Par Sylvain Félix Semilinko
Ancien directeur de BBC Afrique, consultant
En Afrique, l’hôpital n’est pas une priorité pour nos gouvernements. Exigeons d’eux la mise en place d’un système de santé digne de ce nom.
Plusieurs mois durant, l’Afrique s’est targuée d’avoir déjoué les pronostics les plus pessimistes.
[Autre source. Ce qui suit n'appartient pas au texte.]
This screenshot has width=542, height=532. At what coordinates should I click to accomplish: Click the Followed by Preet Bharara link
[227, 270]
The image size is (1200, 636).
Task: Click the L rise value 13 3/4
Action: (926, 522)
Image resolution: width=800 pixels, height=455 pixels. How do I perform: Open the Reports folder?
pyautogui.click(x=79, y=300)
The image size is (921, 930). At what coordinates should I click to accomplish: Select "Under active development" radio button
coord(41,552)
D’un bout à l’autre du continent, l’on se réjouissait que le coronavirus n’y ait pas fait les ravages attendus. « C’est parce que Dieu aime l’Afrique ! » entendait-on ici et là.
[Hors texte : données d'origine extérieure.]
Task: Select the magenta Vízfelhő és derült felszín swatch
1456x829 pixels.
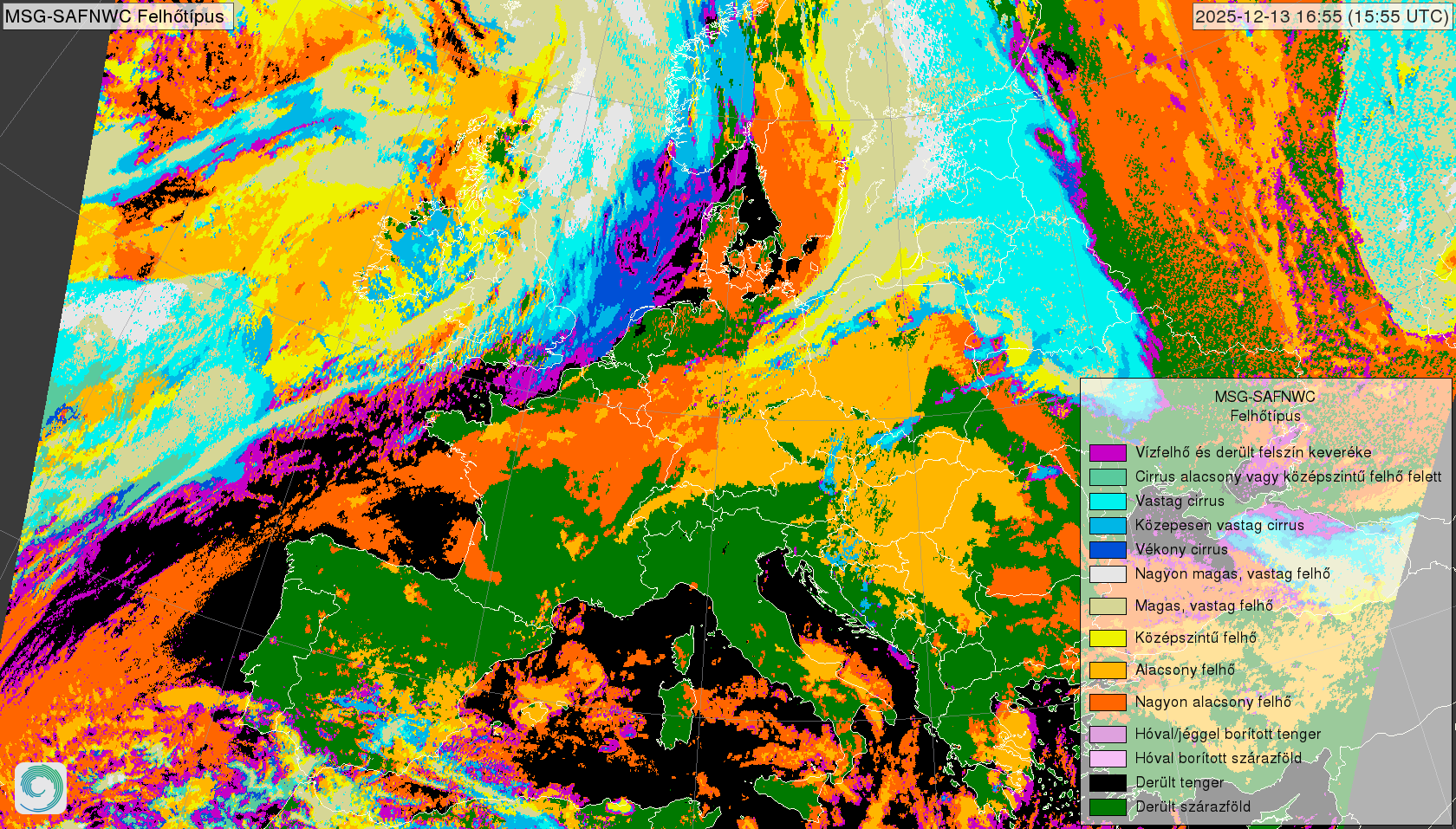Action: tap(1108, 452)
L’on savait néanmoins qu’il ne fallait pas crier victoire trop vite, que rien n’était encore gagné, que le tsunami annoncé n’avait certes pas eu lieu, mais que la pandémie progressait.
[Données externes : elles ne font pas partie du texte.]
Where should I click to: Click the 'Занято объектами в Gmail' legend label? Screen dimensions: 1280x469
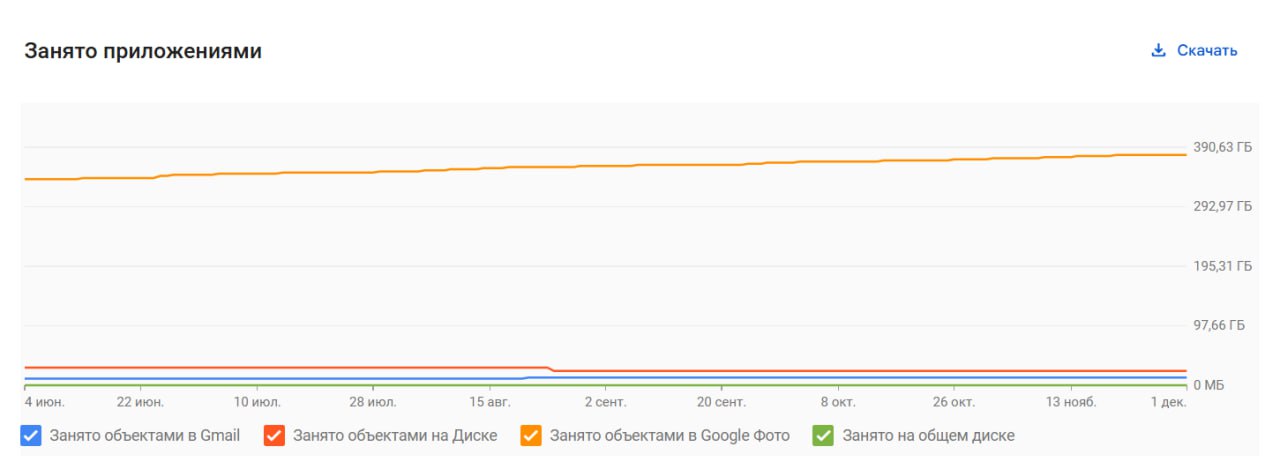[144, 436]
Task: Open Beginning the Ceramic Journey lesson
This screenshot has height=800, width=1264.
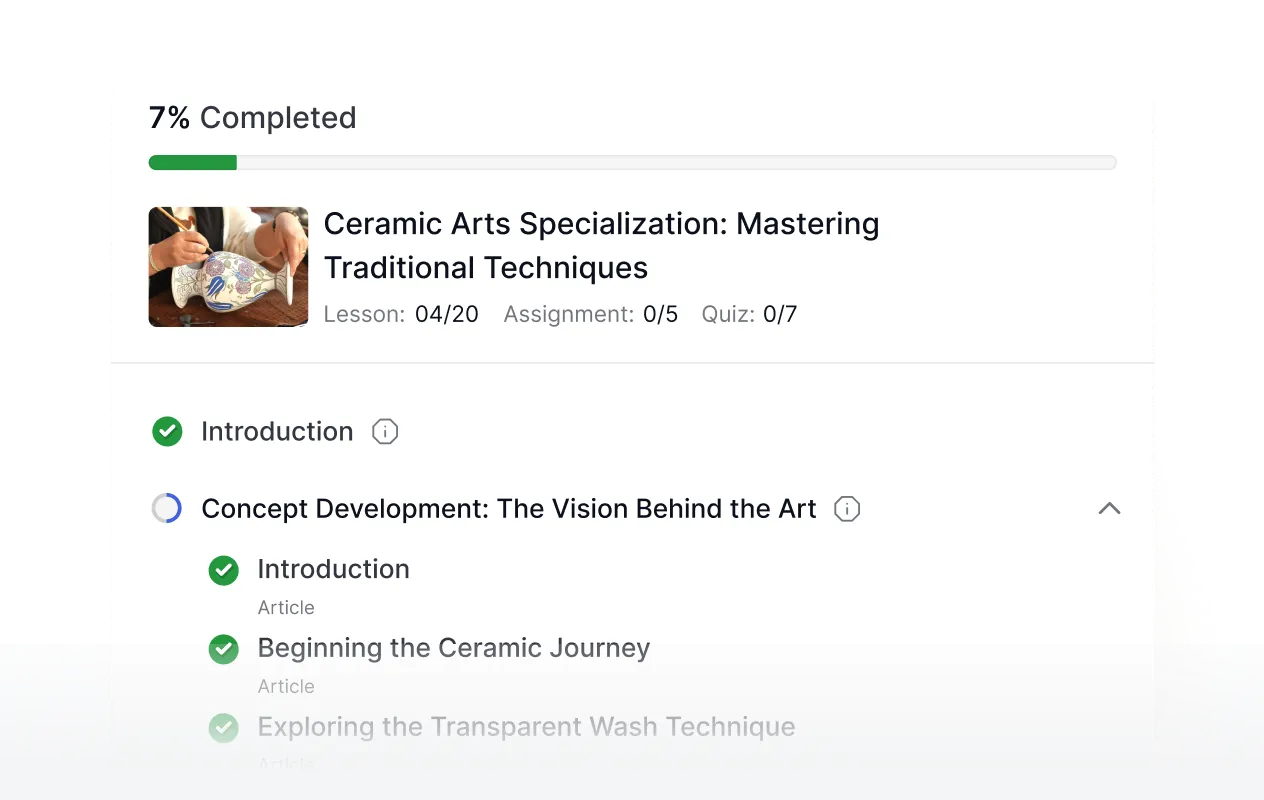Action: (454, 648)
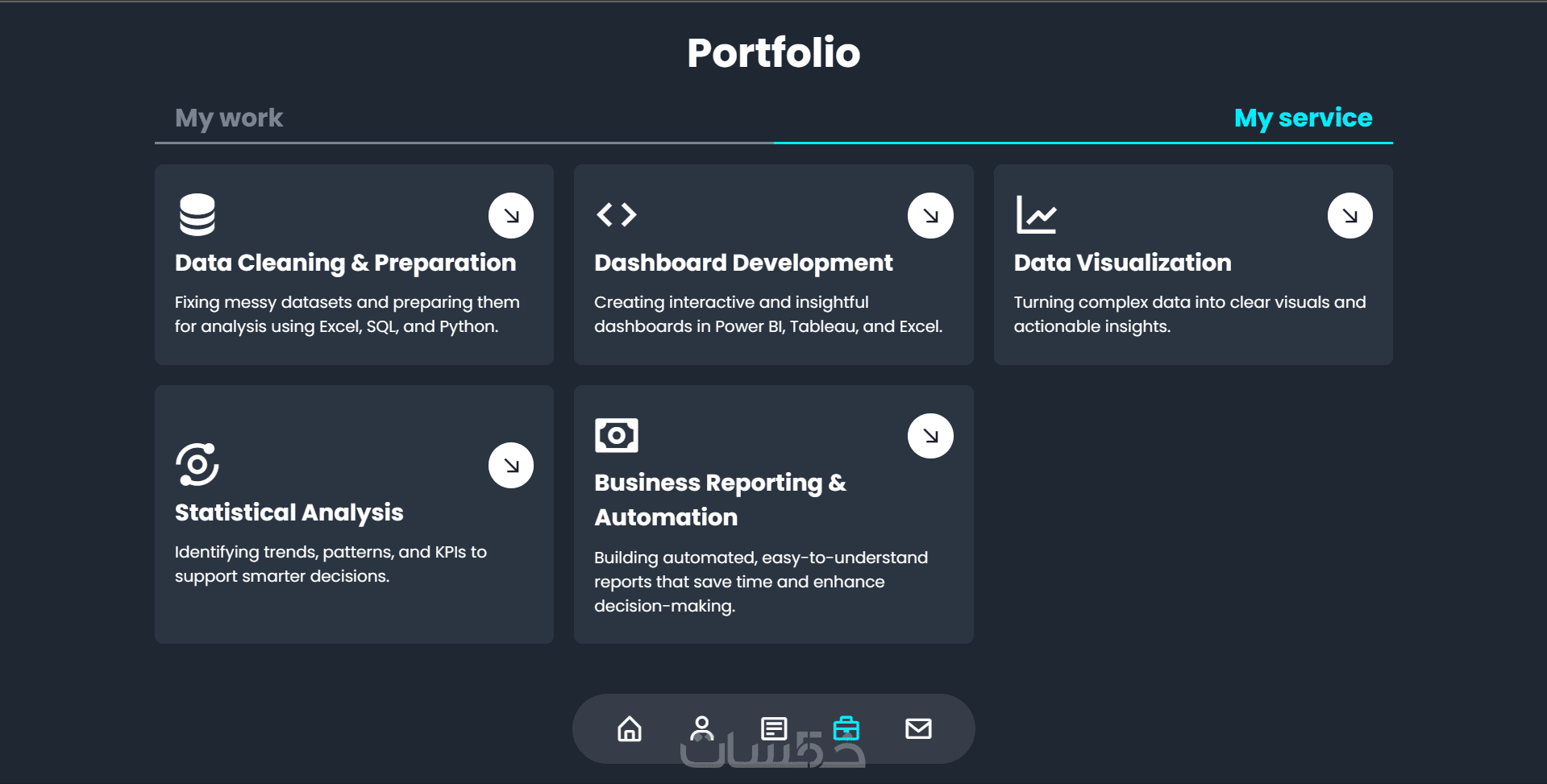
Task: Open the resume document icon in navbar
Action: [774, 728]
Les chiffres rendus publics au début de juillet par l’Organisation mondiale de la santé (OMS) le confirment : en moins de cinq mois, le Covid-19 a fait près de 15 000 victimes (un bilan désormais plus lourd que celui causé par Ebola en Afrique de l’Ouest entre 2014 et 2016), et plus de 600 000 cas ont été répertoriés.
Ne pas baisser la garde
Bien sûr, certains pays sont plus touchés que d’autres : l’Égypte, l’Afrique du Sud, le Nigeria, le Ghana ou encore l’Algérie, qui totalisent 42 % des cas de Covid-19 sur le continent.
Mais alors que plusieurs pays ont déjà annoncé un allègement des mesures de confinement, il est impératif de ne pas baisser la garde si l’on veut éviter que le continent ne devienne un nouvel épicentre de la pandémie : beaucoup de nos pays ne pourront pas faire face.
Car malgré les slogans enthousiastes, malgré la multitude de schémas de développement qui nous sont proposés depuis des décennies, l’Afrique patine. Elle aime revendiquer haut et fort sa souveraineté, surtout quand la communauté internationale met le doigt – de manière aléatoire et souvent hypocrite – sur les égarements et les turpitudes de ses dirigeants.
Mais les progrès sont décevants, et nos systèmes de santé pas en mesure de faire face à un déferlement de cas de Covid-19.
J’en veux pour preuve le fait qu’en pleine crise sanitaire, et alors que l’Europe s’épuisait à contenir le virus et le nombre de victimes, c’est quand-même là-bas que des personnalités africaines de premier plan ont choisi d’aller se faire soigner – à commencer par le Premier ministre ivoirien, Amadou Gon Coulibaly, qui a finalement succombé à des problèmes cardiaques le 8 juillet à Abidjan.
C’est aussi là-bas que sont décédés, en pleine épidémie, les anciens Premiers ministres togolais Edem Kodjo (après neuf mois d’hospitalisation) et Apollinaire Yaovi Agboyibor.
Saluons leur mémoire, mais osons poser la question : devons-nous constater et accepter, avec fatalisme, que nous n’avons tout simplement pas les infrastructures sanitaires suffisantes pour prendre en charge les pathologies les plus sérieuses ?
Ballet des évacuations sanitaires
Pouvons-nous continuer de nous cacher derrière le fait que nous ne sommes indépendants «que» depuis soixante ans pour justifier l’absence de plateaux techniques et l’insuffisance du nombre de places en réanimation, et pour expliquer que nos services d’urgence ressemblent à des mouroirs ?
Alors oui, nos moyens sont limités, nous avons des lacunes en matière de formation et de recherche, et nous sommes quasiment absents des grands raouts scientifiques internationaux. Mais devons-nous nous satisfaire de la manière dont nos dirigeants utilisent les maigres ressources dont nous disposons ? La réponse est non.
Beaucoup d’entre eux préfèrent observer le ballet des évacuations sanitaires vers l’Europe, l’Afrique du Sud ou le Maghreb, les laisser devenir un business à part entière, plutôt que de réfléchir aux modalités de mise en place d’infrastructures hospitalières durables.